Hello,
before Christmas QA started discussing changes in the release blocker process for bugs that are not media-related (i.e. don't need to be fixed in the generated .iso/.img files). The conversation is available here: https://lists.fedoraproject.org/archives/list/test%40lists.fedoraproject.org...
I took interest in one specific type of such bugs, which are release blockers in one of the existing stable releases (i.e. Branched-1 or Branched-2). These are usually related to the upgrade process. We later decided to mark them with AcceptedPreviousRelease flag in Bugzilla, so I'll call them like this. This email is concerned just with these bugs, i.e. just one type of the non-media-related blockers. (I want to separate the overall topic into several separate discussions, so that it's easier to talk about it and we don't muddy the discussion with too many things at once).

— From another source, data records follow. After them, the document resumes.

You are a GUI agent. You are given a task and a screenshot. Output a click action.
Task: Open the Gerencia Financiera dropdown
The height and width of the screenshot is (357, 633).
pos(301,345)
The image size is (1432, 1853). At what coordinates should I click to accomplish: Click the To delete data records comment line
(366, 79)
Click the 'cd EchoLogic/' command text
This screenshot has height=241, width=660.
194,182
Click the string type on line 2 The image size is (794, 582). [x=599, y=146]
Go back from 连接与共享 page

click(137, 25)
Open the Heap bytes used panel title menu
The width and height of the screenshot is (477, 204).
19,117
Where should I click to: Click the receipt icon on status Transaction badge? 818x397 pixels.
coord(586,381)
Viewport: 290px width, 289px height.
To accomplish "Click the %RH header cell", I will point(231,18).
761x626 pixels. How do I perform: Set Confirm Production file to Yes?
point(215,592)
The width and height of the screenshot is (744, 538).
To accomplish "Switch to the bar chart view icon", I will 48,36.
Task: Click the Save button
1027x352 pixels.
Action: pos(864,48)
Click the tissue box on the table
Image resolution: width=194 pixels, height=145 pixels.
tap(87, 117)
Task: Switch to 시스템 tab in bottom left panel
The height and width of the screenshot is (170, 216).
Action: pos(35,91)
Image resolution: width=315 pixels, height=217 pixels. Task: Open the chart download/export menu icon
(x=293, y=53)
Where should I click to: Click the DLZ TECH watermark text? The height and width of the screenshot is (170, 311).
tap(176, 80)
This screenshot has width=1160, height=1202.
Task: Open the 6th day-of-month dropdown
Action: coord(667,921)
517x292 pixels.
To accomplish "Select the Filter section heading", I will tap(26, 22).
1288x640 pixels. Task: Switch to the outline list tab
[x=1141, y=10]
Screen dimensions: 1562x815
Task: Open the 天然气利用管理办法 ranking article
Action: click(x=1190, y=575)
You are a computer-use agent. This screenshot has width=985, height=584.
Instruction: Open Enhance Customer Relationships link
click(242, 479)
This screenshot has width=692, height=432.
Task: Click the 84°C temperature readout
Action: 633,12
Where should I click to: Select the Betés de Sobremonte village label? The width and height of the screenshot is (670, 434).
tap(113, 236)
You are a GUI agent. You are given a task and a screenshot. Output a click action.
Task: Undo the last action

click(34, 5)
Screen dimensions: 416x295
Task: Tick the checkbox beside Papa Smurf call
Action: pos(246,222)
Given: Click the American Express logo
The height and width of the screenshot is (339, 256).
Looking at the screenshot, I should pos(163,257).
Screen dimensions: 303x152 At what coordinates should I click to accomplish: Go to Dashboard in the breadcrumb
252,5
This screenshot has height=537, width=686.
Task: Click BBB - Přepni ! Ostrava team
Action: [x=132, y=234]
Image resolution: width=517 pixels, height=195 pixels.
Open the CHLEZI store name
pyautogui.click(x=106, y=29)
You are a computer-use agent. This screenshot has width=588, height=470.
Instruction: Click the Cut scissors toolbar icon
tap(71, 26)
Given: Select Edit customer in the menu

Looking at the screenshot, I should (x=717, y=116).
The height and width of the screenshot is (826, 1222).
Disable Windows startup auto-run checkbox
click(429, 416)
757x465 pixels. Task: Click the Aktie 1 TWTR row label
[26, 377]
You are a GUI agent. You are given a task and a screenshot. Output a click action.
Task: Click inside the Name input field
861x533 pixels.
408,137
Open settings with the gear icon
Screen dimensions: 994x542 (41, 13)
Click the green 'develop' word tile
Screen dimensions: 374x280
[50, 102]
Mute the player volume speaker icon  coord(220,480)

For these AcceptedPreviousRelease blockers, we want to make sure that all of this happens before we announce Branched release: a) their updates are pushed to Branched-1 or Branched-2 updates repo b) the contents of those repos are available to all our users, also considering all caches and refresh intervals
Ensuring a) is easy and will be tracked by QA and Bodhi as usual, but for b) we will need help from releng/infra. Since many users upgrade immediately on release day, we really need to make sure the updates are available for everybody by that time, otherwise a large portion of our user base will get affected by those blocker bugs. I have tried to investigate how best to ensure the latest repo contents are available to everyone, and I described it here: https://lists.fedoraproject.org/archives/list/test%40lists.fedoraproject.org...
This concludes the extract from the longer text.